# What you have to do
The response should consist of the records, reproduced exactly.

# Dataset entries
——

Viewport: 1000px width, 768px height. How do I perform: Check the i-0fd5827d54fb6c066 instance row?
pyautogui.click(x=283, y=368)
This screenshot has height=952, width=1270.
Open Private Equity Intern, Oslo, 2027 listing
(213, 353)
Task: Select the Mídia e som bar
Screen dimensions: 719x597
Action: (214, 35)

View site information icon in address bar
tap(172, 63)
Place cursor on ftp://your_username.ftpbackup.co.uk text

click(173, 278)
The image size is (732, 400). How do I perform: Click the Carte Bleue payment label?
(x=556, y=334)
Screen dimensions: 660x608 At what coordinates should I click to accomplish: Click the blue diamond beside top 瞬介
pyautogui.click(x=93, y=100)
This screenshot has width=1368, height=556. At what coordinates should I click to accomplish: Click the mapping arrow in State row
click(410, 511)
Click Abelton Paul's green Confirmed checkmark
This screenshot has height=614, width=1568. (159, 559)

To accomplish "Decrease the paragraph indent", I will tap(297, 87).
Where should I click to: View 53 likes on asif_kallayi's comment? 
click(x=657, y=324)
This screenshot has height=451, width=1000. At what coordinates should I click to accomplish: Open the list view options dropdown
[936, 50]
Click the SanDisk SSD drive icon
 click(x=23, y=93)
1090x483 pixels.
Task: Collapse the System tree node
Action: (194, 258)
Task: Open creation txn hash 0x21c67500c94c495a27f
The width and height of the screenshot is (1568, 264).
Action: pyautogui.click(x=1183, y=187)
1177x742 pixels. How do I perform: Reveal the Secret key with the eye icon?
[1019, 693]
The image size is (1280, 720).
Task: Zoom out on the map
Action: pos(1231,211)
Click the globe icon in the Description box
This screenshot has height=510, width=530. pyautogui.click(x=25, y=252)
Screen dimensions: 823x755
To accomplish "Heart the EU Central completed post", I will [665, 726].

——

# Response to the exercise
Viewport: 1000px width, 768px height. How do I perform: Check the i-0fd5827d54fb6c066 instance row?
pyautogui.click(x=283, y=368)
This screenshot has height=952, width=1270.
Open Private Equity Intern, Oslo, 2027 listing
(213, 353)
Task: Select the Mídia e som bar
Screen dimensions: 719x597
Action: (214, 35)

View site information icon in address bar
tap(172, 63)
Place cursor on ftp://your_username.ftpbackup.co.uk text

click(173, 278)
The image size is (732, 400). How do I perform: Click the Carte Bleue payment label?
(x=556, y=334)
Screen dimensions: 660x608 At what coordinates should I click to accomplish: Click the blue diamond beside top 瞬介
pyautogui.click(x=93, y=100)
This screenshot has width=1368, height=556. At what coordinates should I click to accomplish: Click the mapping arrow in State row
click(410, 511)
Click Abelton Paul's green Confirmed checkmark
This screenshot has height=614, width=1568. (159, 559)

To accomplish "Decrease the paragraph indent", I will tap(297, 87).
Where should I click to: View 53 likes on asif_kallayi's comment? 
click(x=657, y=324)
This screenshot has height=451, width=1000. At what coordinates should I click to accomplish: Open the list view options dropdown
[936, 50]
Click the SanDisk SSD drive icon
 click(x=23, y=93)
1090x483 pixels.
Task: Collapse the System tree node
Action: (194, 258)
Task: Open creation txn hash 0x21c67500c94c495a27f
The width and height of the screenshot is (1568, 264).
Action: pyautogui.click(x=1183, y=187)
1177x742 pixels. How do I perform: Reveal the Secret key with the eye icon?
[1019, 693]
The image size is (1280, 720).
Task: Zoom out on the map
Action: pos(1231,211)
Click the globe icon in the Description box
This screenshot has height=510, width=530. pyautogui.click(x=25, y=252)
Screen dimensions: 823x755
To accomplish "Heart the EU Central completed post", I will [665, 726].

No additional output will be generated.